START THE INPUT

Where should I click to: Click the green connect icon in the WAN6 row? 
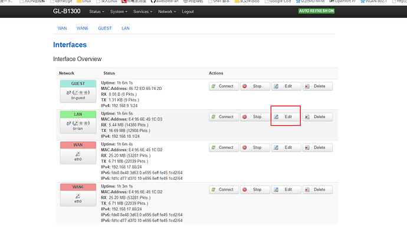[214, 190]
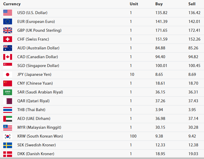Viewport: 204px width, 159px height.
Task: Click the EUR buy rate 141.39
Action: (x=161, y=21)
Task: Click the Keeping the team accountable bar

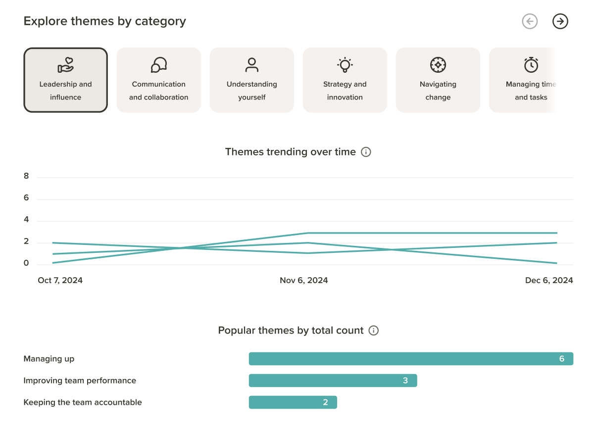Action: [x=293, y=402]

END THE INPUT
START THE INPUT

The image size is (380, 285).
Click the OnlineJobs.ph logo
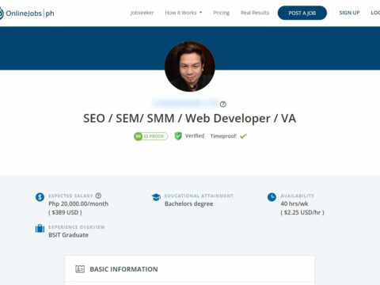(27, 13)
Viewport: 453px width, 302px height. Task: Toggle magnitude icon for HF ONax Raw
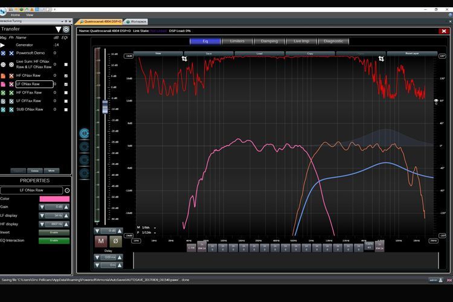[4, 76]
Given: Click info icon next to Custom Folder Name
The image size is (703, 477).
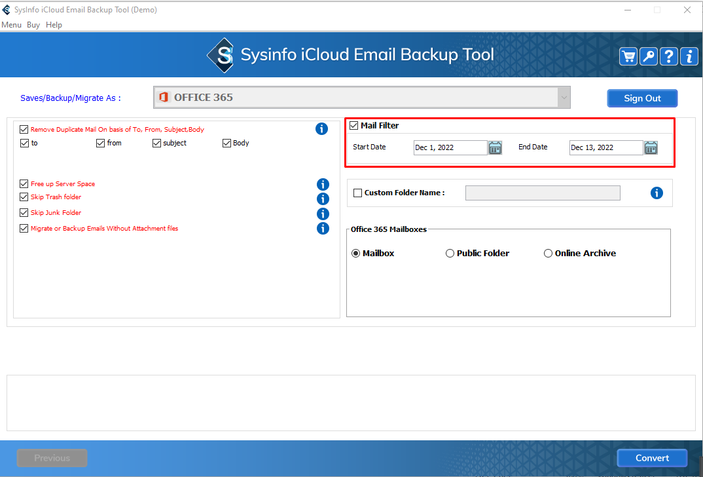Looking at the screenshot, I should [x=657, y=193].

END THE INPUT
START THE INPUT

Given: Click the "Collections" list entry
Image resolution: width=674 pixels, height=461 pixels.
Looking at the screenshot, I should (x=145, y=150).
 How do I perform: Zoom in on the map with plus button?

END THE INPUT

EXERCISE: Would you output, from the records above, exactly the run of lines that starts at the line containing "Given: Click the" and ends at the line containing "How do I perform: Zoom", and only that run?

WORKED SOLUTION:
Given: Click the "Collections" list entry
Image resolution: width=674 pixels, height=461 pixels.
Looking at the screenshot, I should (x=145, y=150).
 How do I perform: Zoom in on the map with plus button?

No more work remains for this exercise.